Contrasting marine carbonate systems in two fjords in British Columbia, Canada: seawater buffering capacity and the response to anthropogenic CO2 invasion

The carbonate system in two contrasting fjords, Rivers Inlet and Bute Inlet, on the coast of British Columbia, Canada, was evaluated to characterize the mechanisms driving carbonate chemistry dynamics and assess the impact of anthropogenic carbon. Differences in the character of deep water exchange between these fjords were inferred from their degree of exposure to continental shelf water and their salinity relationships with total alkalinity and total dissolved inorganic carbon, which determined seawater buffering capacity. Seawater buffering capacity differed between fjords and resulted in distinct carbonate system characteristics with implications on calcium carbonate saturation states and sensitivity to increasing anthropogenic carbon inputs. Saturation states of both aragonite and calcite mineral phases of calcium carbonate were seasonally at or below saturation throughout the entire water column in Bute Inlet, while only aragonite was seasonally under-saturated in portions of the water column in Rivers Inlet.
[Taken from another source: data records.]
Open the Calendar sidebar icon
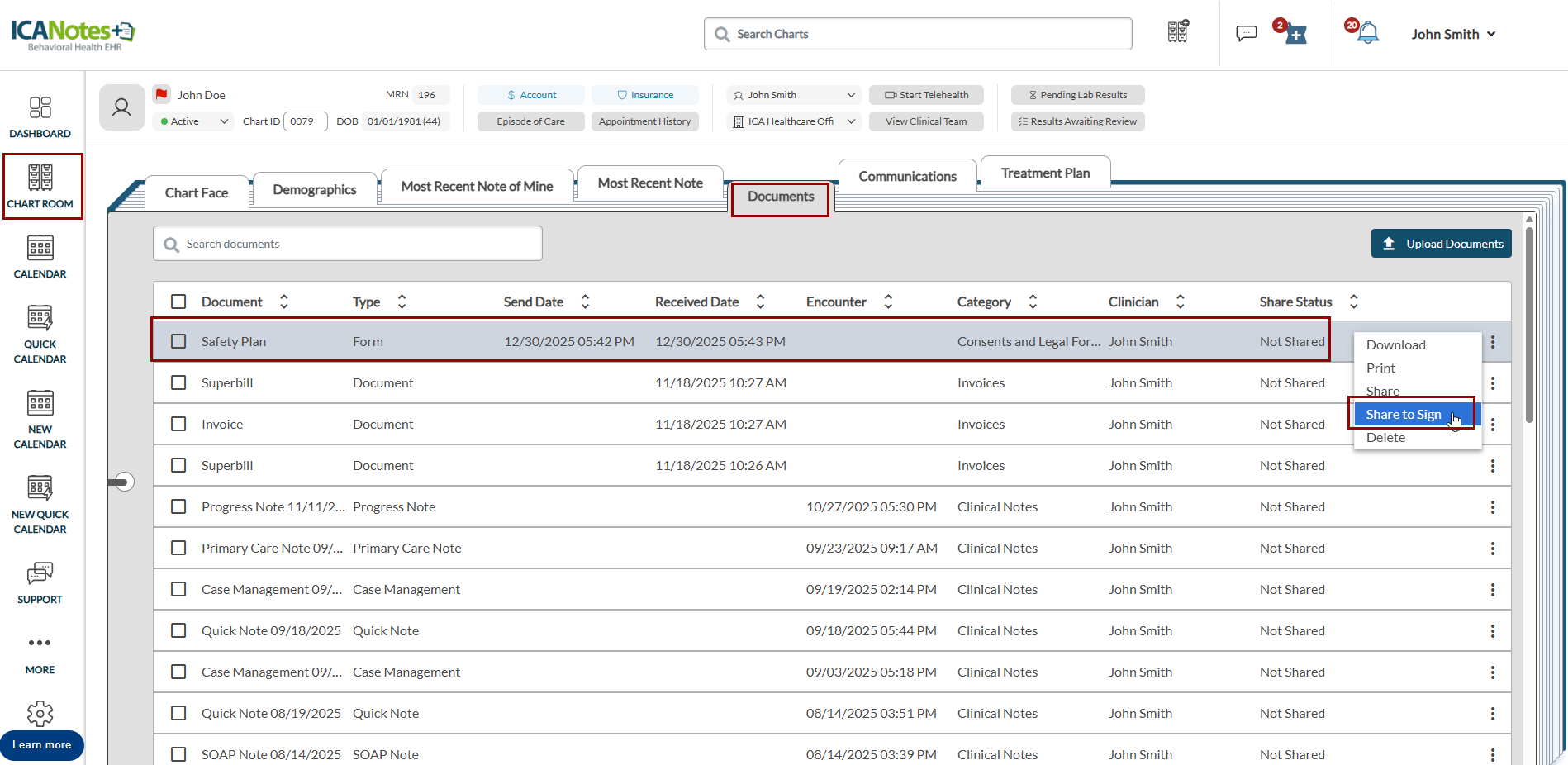The height and width of the screenshot is (765, 1568). click(x=40, y=257)
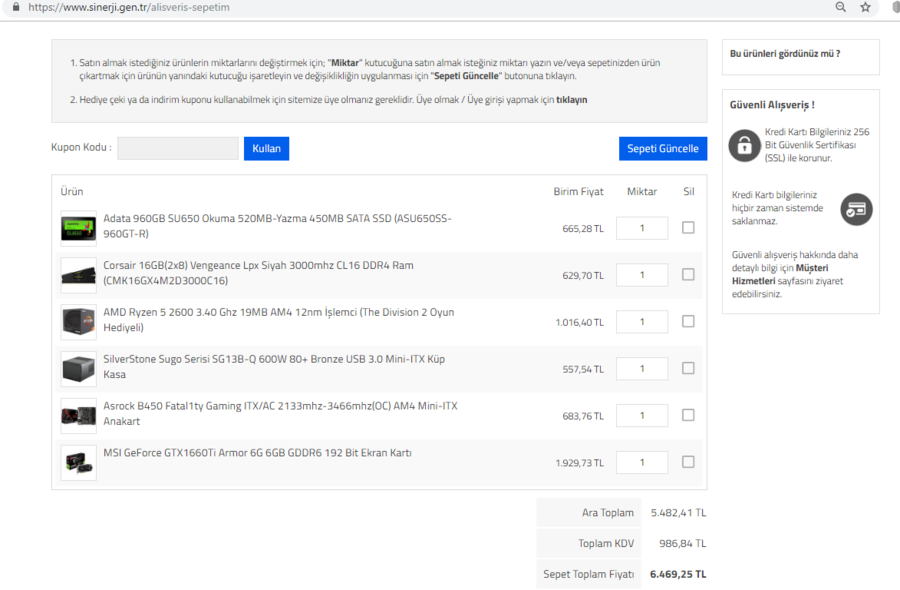The height and width of the screenshot is (590, 900).
Task: View site info via address bar lock
Action: 17,7
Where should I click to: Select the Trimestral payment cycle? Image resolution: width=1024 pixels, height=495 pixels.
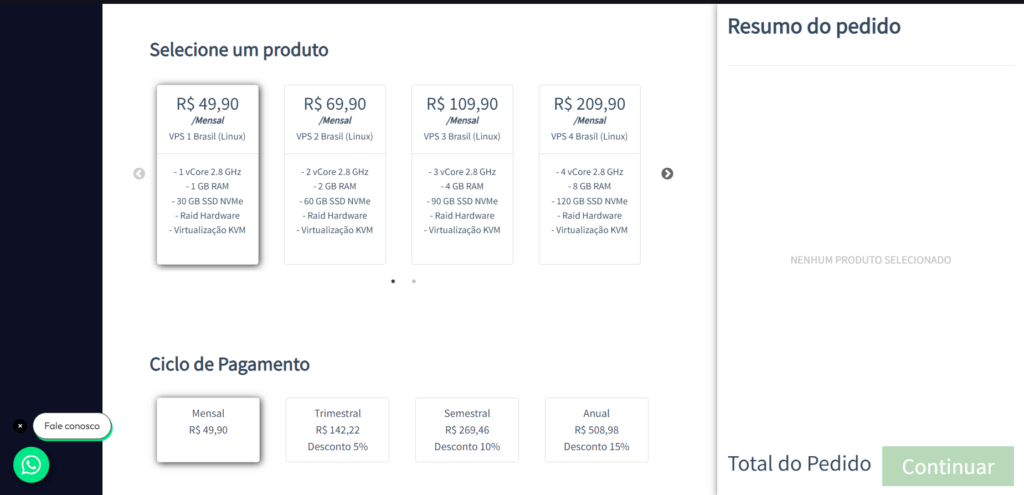pos(338,430)
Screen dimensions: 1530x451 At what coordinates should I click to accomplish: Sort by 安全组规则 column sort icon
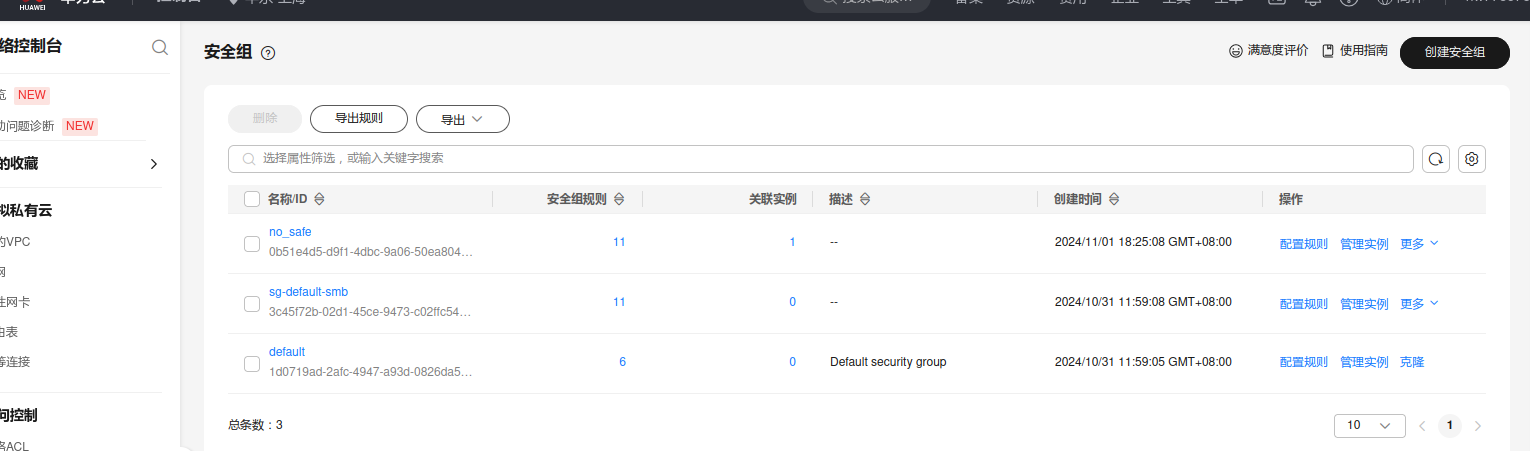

The mean annual saturation states of aragonite in Rivers Inlet and calcite in Bute Inlet deep water layers have declined to below saturation within the last several decades due to anthropogenic carbon accumulation, and similar declines to undersaturation are projected in their surface layers as anthropogenic carbon continues to accumulate. This study demonstrates that the degree of fjord water exposure to open shelf water influences the uptake and sensitivity to anthropogenic carbon through processes affecting seawater buffering capacity, and that reduced uptake but greater sensitivity occurs where distance to ocean source waters and freshwater dilution are greater.

Hare A., Evans W., Pocock K., Weekes C. & Gimenez I., 2020. Contrasting marine carbonate systems in two fjords in British Columbia, Canada: Seawater buffering capacity and the response to anthropogenic CO2 invasion. PLoS ONE 15(9): e0238432. doi: 10.1371/journal.pone.0238432. Article.